🤖 AI Summary
Diffusion models excel at modeling complex hairstyles but struggle to generate consistent, high-fidelity hair across multiple views—a key bottleneck for digital human applications. To address this, we propose the first multi-view diffusion-based framework for high-fidelity hair transfer. Our method introduces polar-coordinate embeddings to explicitly encode geometric relationships among camera viewpoints and designs a temporal attention mechanism to enable pose-controllable, smooth cross-view transitions. We further develop an end-to-end triplet data generation pipeline and integrate a baldness transformer, an enhanced inpainting model, and a face-tuned multi-view diffusion backbone. Experiments demonstrate that our approach significantly outperforms existing methods in multi-view consistency, fine-grained detail fidelity, and visual coherence—establishing a new state-of-the-art benchmark for this task. The code is publicly available.
📝 Abstract
While diffusion-based methods have shown impressive capabilities in capturing diverse and complex hairstyles, their ability to generate consistent and high-quality multi-view outputs -- crucial for real-world applications such as digital humans and virtual avatars -- remains underexplored.

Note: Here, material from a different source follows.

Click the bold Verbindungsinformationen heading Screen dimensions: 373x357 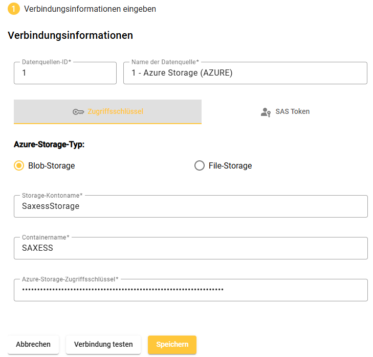click(x=71, y=35)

In this paper, we propose Stable-Hair v2, a novel diffusion-based multi-view hair transfer framework. To the best of our knowledge, this is the first work to leverage multi-view diffusion models for robust, high-fidelity, and view-consistent hair transfer across multiple perspectives. We introduce a comprehensive multi-view training data generation pipeline comprising a diffusion-based Bald Converter, a data-augment inpainting model, and a face-finetuned multi-view diffusion model to generate high-quality triplet data, including bald images, reference hairstyles, and view-aligned source-bald pairs. Our multi-view hair transfer model integrates polar-azimuth embeddings for pose conditioning and temporal attention layers to ensure smooth transitions between views. To optimize this model, we design a novel multi-stage training strategy consisting of pose-controllable latent IdentityNet training, hair extractor training, and temporal attention training. Extensive experiments demonstrate that our method accurately transfers detailed and realistic hairstyles to source subjects while achieving seamless and consistent results across views, significantly outperforming existing methods and establishing a new benchmark in multi-view hair transfer. Code is publicly available at https://github.com/sunkymepro/StableHairV2.